Privacy board: NSA’s Internet monitoring is legal
WASHINGTON (AP) — The National Security Agency programs that collect huge volumes of Internet data within the United States pass constitutional muster and employ “reasonable” safeguards designed to protect the rights of Americans, an independent privacy and civil liberties board has found.
In a report released Tuesday night, the bipartisan, five-member Privacy and Civil Liberties Oversight Board, appointed by President Barack Obama, largely endorsed a set of NSA surveillance programs that have provoked worldwide controversy since they were disclosed last year by former NSA systems administrator Edward Snowden. However, they urged new internal intelligence agency safeguards designed to further guard against misuse.
Under a provision known as Section 702, added in 2008 to the Foreign Intelligence Surveillance Act of 1978, the NSA uses court orders and taps on fiber optic lines to target the data of foreigners living abroad when their emails, web chats, text messages and other communications traverse the U.S. Section 702 includes the so-called PRISM program, under which the NSA collects foreign intelligence from Google, Facebook, Microsoft, Apple and nearly every other major American technology firm.
Because worldwide Internet communications are intermingled on fiber optic lines and in the cloud, the collection inevitably sweeps in the communications of Americans with no connection to terrorism or foreign intelligence. Since the Snowden disclosures, activists have expressed concern that a secret intelligence agency is obtaining private American communications without individual warrants. Some have questioned how such a program could be legal under the Fourth Amendment to the Constitution.
The board, including a Democratic federal judge, two privacy experts and two former Republican Justice Department officials, found that the NSA monitoring was legal and reasonable and that the NSA and other agencies take steps to prevent misuse of Americans’ data. Those steps include “minimization,” that redacts the names of Americans from intelligence reports unless they are relevant.
The board’s validation of the controversial NSA surveillance program stands in contrast to its last report in January, when it argued that the NSA’s collection of domestic calling records under Section 215 was unconstitutional. The Obama administration disagreed but has proposed to overhaul the program by ending NSA’s collection of the records.
“Overall, the board finds that the protections contained in the Section 702 minimization procedures are reasonably designed and implemented to ward against the exploitation of information acquired under the program for illegitimate purposes,” said the report, which is to be voted on at a public meeting Wednesday in Washington. “The board has seen no trace of any such illegitimate activity associated with the program, or any attempt to intentionally circumvent legal limits.”

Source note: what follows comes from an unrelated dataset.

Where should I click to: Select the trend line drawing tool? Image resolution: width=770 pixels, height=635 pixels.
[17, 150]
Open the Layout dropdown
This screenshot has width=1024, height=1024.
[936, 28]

That said, the board noted that the rules “potentially allow a great deal of private information about U.S. persons to be acquired by the government.”

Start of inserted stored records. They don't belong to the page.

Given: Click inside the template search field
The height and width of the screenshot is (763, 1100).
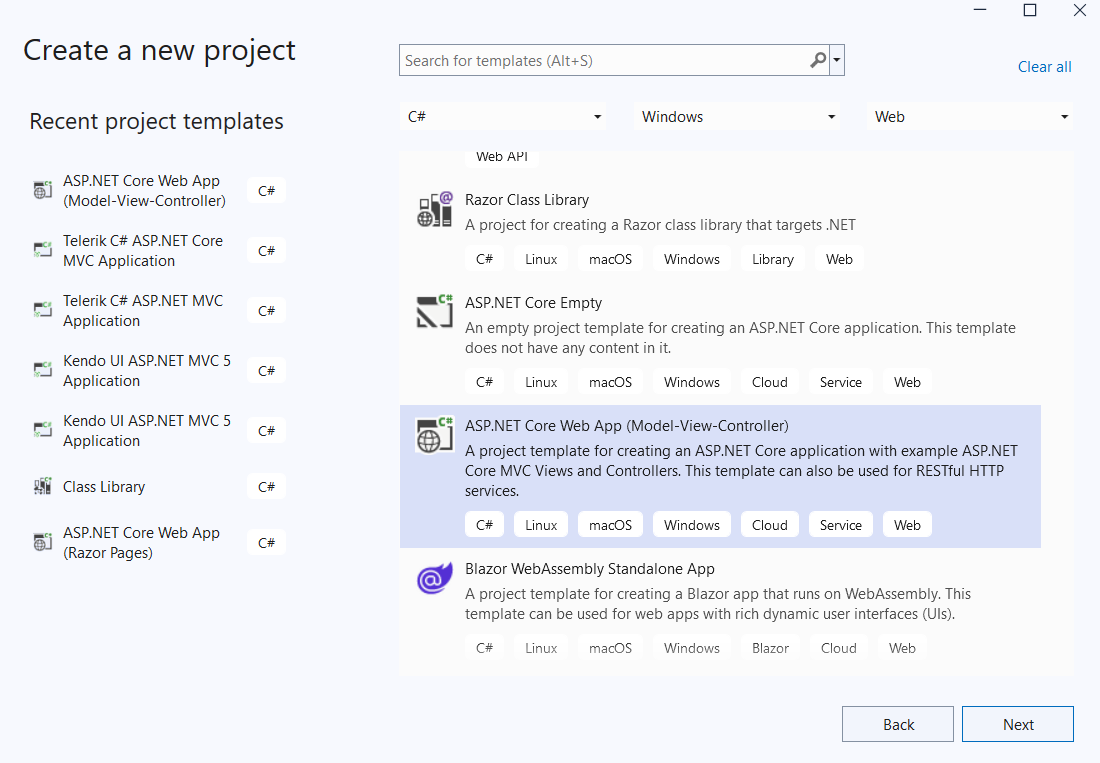Looking at the screenshot, I should click(x=600, y=60).

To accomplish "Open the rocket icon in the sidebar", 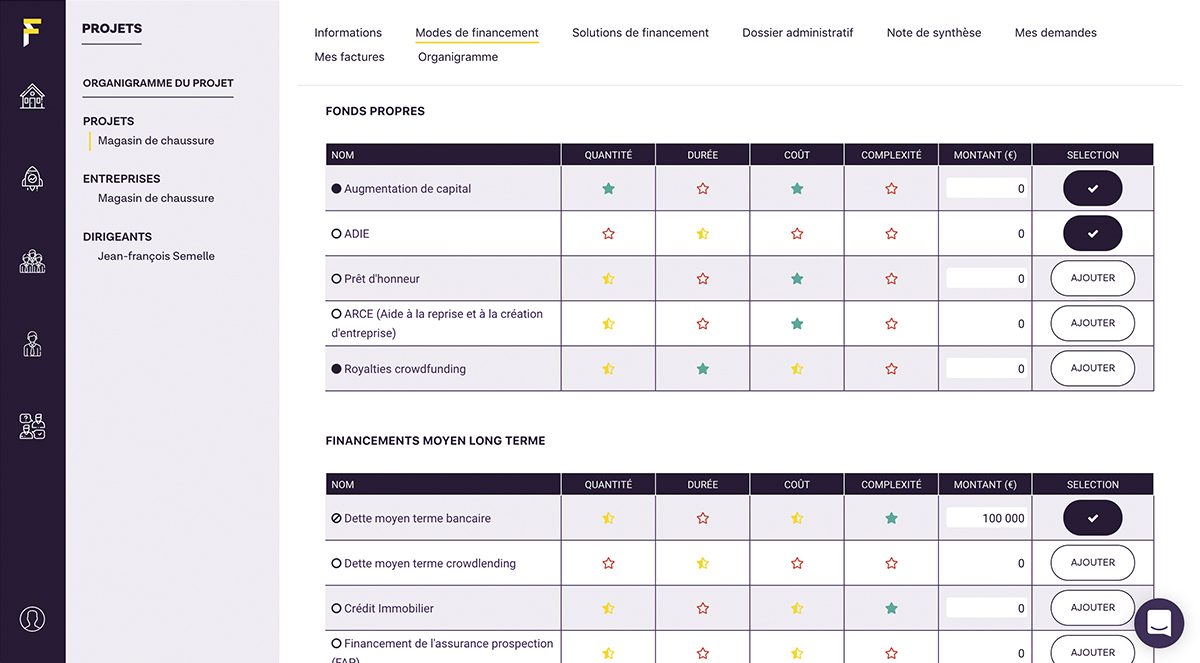I will click(33, 178).
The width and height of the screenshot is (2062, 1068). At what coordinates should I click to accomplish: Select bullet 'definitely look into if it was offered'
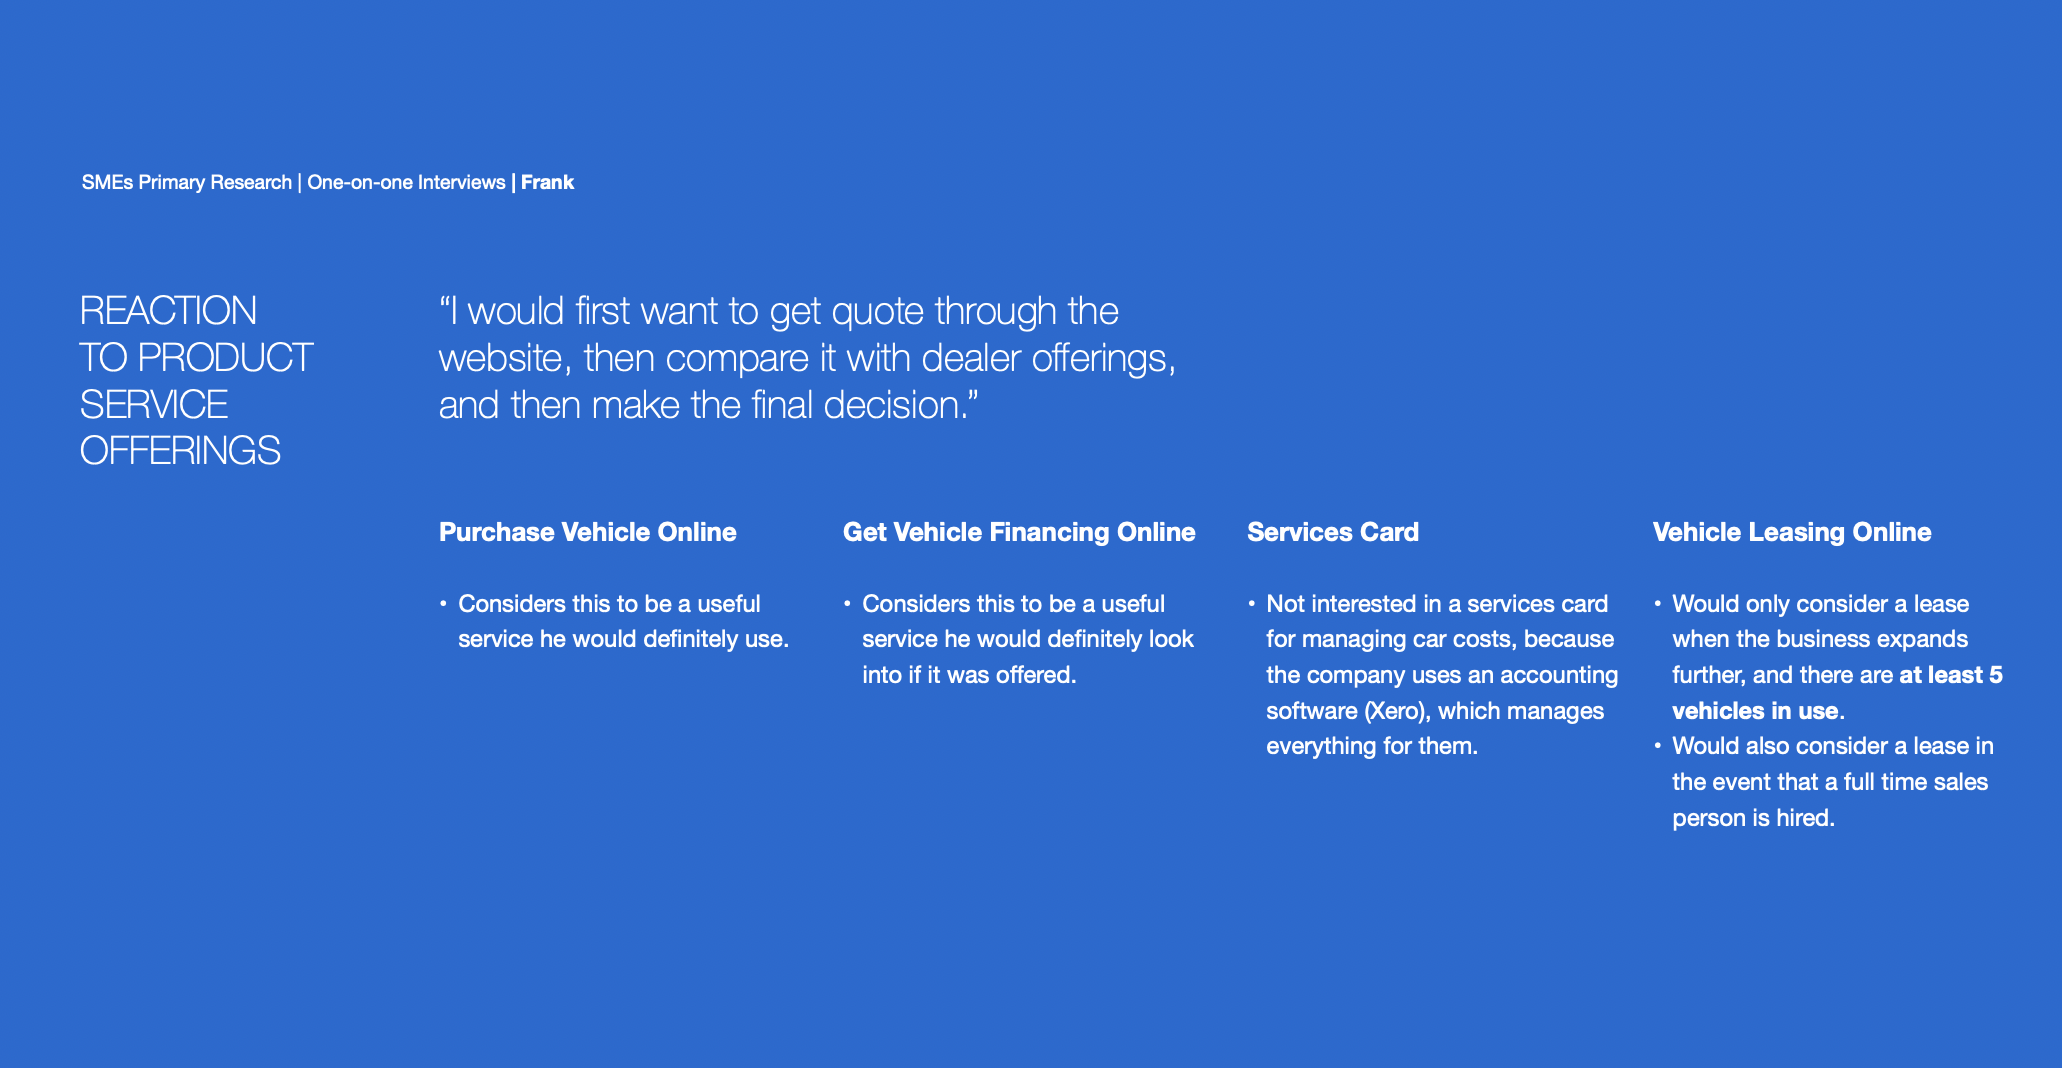[1028, 657]
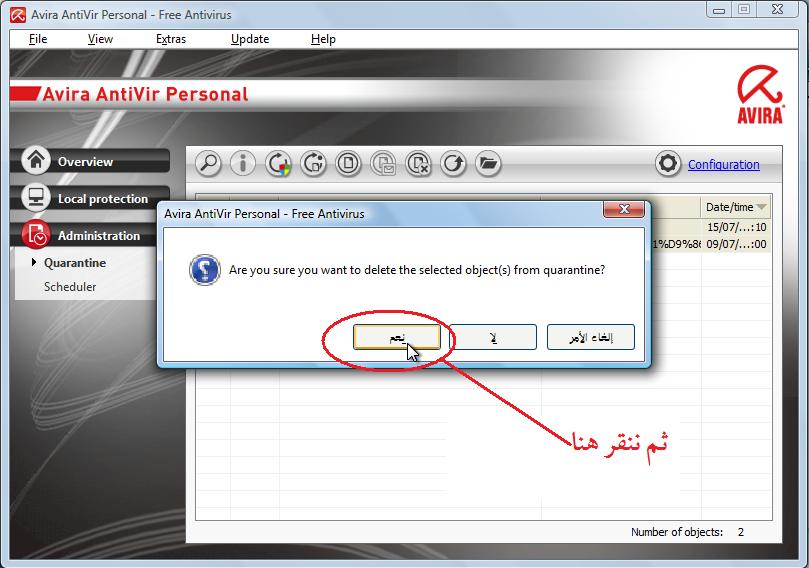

In some aspects, the board found, the programs push “close to the line of constitutional reasonableness. Such aspects include the unknown and potentially large scope of the incidental collection of U.S. persons’ communications,” and collection of communications about a target, such as a foreign terrorist organization, that could capture two innocent American discussing the organization.
The report offers a set of policy proposals “designed to push the program more comfortably into the sphere of reasonableness, ensuring that the program remains tied to its constitutionally legitimate core.”
For example, the board recommends that NSA and CIA analysts query Section 702 data using the names or email addresses of Americans “only if the query is based upon a statement of facts showing that it is reasonably likely to return foreign intelligence information.”
In contrast to the widespread questions about whether the NSA’s collection of calling records under Section 215 was a valuable anti-terror tool, U.S. intelligence officials and skeptical members of Congress have agreed that Section 702 has been responsible for disrupting a series of terrorist plots and achieving insights into the intentions of foreign adversaries.
The board said, “Monitoring terrorist networks under Section 702 has enabled the government to learn how they operate, and to understand their priorities, strategies, and tactics.” The programs have “led the government to identify previously unknown individuals who are involved in international terrorism, and it has played a key role in discovering and disrupting specific terrorist plots aimed at the United States and other countries,” it added.
The board is chaired by David Medine, a former lawyer for the Security and Exchange Commission and the Consumer Financial Protection Bureau.
Section 702 has its roots in the Terrorist Surveillance Program, a collection program President George W. Bush ordered after the 9/11 attacks without seeking a change in the law. After administration lawyers deemed aspects of it illegal, and after co-called warrantless wiretapping was disclosed in news reports, Congress essentially legalized the program in 2008.
Obama, then a senator running for president, voted in favor of the bill.
Much about how the government uses Section 702 information remains unknown, including the extent to which it is used to help authorities investigate and prosecute domestic law enforcement cases, such as drug cases, unrelated to terrorism or intelligence.